A vertex is isolated with probability ${(1 - \tfrac{n-1}{\binom{n}{2}})^m = (1 - \tfrac{2}{n})^m}$ since it’s basically repeated attempts to hit one of the ${n-1}$ edges out of ${\binom{n}{2}}$ possible. Thus the expected number of isolated vertices is ${n(1-\tfrac{2}{n})^m}$. If we let ${m = cn\ln(n)}$ and take the limit we see that

${\displaystyle\lim_{n \rightarrow \infty}{n(1-\tfrac{2}{n})^{c\ln(n)}} = \displaystyle\lim_{n \rightarrow \infty}{n}\displaystyle\lim_{n \rightarrow \infty}{(1-\tfrac{2}{n}}^{n})^{c\ln(n)} = \displaystyle\lim_{n \rightarrow \infty}{ne^{-2c\ln(n)}} = \displaystyle\lim_{n \rightarrow \infty}{n^{1-2c}}}$

and so if ${c > \tfrac{1}{2}}$ there is almost surely no isolated vertex. If this looks familiar it’s because it’s basically the same thing as ${G(n,p)}$. This is kind of obvious anyway. At least from the perspective of isolated vertices the fact that you can have multiple edges makes very little difference. The only change is the probability of getting an edge adjacent to a vertex is now fixed and we’re altering the number of attempts. The variance computation also appears to be identical, so I won’t put it here.

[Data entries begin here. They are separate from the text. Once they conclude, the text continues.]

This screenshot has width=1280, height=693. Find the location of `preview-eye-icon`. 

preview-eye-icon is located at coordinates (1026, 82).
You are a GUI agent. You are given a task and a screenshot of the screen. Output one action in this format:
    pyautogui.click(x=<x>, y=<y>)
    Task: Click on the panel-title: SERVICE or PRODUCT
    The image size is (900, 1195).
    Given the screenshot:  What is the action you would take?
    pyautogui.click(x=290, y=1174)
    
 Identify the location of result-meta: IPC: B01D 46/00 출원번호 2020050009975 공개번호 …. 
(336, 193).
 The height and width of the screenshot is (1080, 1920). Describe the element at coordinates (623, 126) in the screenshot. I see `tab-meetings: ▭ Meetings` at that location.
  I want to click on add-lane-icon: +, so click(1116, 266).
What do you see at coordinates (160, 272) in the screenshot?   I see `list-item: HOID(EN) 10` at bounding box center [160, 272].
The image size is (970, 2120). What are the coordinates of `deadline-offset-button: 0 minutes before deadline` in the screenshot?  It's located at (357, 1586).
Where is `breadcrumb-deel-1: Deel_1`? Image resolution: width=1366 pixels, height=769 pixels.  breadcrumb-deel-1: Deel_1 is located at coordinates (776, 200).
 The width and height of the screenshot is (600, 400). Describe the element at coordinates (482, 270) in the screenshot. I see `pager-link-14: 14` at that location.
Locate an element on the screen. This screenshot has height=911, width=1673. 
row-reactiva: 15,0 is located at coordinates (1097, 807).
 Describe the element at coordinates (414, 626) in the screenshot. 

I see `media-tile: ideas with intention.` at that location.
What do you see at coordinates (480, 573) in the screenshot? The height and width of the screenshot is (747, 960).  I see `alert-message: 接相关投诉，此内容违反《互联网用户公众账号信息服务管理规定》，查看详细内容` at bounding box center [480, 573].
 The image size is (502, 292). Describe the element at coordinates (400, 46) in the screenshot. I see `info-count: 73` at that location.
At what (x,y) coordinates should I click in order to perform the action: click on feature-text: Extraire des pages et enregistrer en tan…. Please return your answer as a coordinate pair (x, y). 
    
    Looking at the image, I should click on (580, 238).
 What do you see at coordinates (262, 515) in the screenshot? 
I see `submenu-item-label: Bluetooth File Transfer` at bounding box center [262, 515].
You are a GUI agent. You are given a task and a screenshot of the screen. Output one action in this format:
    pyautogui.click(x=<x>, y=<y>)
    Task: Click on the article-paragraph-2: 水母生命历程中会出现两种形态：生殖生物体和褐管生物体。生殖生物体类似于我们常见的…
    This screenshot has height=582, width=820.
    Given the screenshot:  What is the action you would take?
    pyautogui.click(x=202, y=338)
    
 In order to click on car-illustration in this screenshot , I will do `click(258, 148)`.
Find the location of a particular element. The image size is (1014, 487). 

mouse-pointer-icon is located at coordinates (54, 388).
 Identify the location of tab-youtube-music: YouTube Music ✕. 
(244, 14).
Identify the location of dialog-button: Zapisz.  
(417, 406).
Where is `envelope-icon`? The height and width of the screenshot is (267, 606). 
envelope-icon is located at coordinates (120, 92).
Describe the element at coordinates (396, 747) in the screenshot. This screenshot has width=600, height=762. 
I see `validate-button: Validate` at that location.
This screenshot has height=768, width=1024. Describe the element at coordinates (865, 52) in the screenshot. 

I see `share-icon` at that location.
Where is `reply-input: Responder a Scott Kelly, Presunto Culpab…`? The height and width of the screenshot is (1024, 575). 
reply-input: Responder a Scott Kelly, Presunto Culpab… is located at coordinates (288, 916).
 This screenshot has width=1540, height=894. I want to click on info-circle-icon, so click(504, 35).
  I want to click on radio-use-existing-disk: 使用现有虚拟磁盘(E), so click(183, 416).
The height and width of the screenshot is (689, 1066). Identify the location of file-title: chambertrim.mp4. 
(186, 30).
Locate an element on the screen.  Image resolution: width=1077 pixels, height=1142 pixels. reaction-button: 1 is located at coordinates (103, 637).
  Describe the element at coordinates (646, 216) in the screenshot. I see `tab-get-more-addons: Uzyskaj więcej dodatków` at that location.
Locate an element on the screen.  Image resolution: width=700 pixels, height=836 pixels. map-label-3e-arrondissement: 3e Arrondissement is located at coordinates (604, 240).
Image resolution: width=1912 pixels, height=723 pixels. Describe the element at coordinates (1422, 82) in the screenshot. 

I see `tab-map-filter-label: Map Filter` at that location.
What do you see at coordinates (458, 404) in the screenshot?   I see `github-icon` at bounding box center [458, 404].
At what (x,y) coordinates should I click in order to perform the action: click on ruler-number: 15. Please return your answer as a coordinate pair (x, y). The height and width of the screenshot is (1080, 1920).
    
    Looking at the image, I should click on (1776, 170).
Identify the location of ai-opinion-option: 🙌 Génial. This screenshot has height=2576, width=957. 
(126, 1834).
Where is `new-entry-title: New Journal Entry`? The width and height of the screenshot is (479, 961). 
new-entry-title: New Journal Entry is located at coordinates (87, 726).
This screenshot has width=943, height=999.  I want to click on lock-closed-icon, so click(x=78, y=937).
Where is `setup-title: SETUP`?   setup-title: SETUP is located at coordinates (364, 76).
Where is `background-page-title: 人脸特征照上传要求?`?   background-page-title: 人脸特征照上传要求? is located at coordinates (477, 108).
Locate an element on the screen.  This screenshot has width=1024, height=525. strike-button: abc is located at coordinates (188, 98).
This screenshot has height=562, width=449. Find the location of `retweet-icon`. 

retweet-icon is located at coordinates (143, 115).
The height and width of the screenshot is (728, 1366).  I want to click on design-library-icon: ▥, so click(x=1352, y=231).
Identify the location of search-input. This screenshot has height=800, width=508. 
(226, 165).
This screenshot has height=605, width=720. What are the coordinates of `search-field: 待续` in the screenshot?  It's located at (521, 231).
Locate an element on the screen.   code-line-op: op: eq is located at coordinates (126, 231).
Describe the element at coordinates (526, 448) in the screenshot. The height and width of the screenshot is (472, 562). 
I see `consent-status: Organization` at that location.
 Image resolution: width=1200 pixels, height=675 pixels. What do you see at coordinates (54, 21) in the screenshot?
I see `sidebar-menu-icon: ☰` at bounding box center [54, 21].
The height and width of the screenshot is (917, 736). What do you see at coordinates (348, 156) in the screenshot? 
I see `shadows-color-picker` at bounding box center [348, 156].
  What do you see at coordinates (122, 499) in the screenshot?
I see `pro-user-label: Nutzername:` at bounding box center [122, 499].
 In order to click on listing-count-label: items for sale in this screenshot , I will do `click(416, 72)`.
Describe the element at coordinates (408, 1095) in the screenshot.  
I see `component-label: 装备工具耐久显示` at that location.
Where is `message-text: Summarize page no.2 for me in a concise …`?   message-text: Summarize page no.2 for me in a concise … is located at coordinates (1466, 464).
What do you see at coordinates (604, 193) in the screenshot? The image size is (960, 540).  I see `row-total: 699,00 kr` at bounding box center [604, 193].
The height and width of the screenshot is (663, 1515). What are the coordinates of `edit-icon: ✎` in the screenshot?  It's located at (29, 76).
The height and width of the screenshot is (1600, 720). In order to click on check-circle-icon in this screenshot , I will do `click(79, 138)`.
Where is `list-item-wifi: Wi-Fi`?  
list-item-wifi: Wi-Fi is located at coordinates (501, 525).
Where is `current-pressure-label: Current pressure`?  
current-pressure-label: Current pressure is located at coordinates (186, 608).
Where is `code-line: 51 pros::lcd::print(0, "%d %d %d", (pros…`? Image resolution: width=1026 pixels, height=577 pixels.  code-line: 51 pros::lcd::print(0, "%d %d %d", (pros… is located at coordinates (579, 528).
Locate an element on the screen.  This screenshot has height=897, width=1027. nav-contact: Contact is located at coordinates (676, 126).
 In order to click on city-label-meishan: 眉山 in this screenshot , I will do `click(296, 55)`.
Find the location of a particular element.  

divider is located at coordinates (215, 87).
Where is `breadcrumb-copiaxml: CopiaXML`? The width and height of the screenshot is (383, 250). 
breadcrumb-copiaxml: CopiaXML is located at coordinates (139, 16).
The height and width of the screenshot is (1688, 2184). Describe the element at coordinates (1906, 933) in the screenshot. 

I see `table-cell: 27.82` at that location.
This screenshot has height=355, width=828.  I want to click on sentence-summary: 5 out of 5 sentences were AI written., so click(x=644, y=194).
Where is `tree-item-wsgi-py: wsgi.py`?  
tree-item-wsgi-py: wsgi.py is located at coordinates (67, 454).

When I was trying to make my own modifications to ${G(n,p)}$ for weighted graphs I was trying all kinds of strange things. I tried generating an edge with probability ${p}$ and then selecting a weight from ${[n]}$ with different distributions. Strange things happened. This is also a pretty nice and easy to understand model. I’ll come back to it once I have learned something about spectral graph theory.

Sources:
[1] I looked around for the website of the class I took the balls and bins problem from, but I can’t seem to find it. The class was Probability and Computing, 15-359, taught by professors Harchol-Balter and Sutner in the spring of 2012.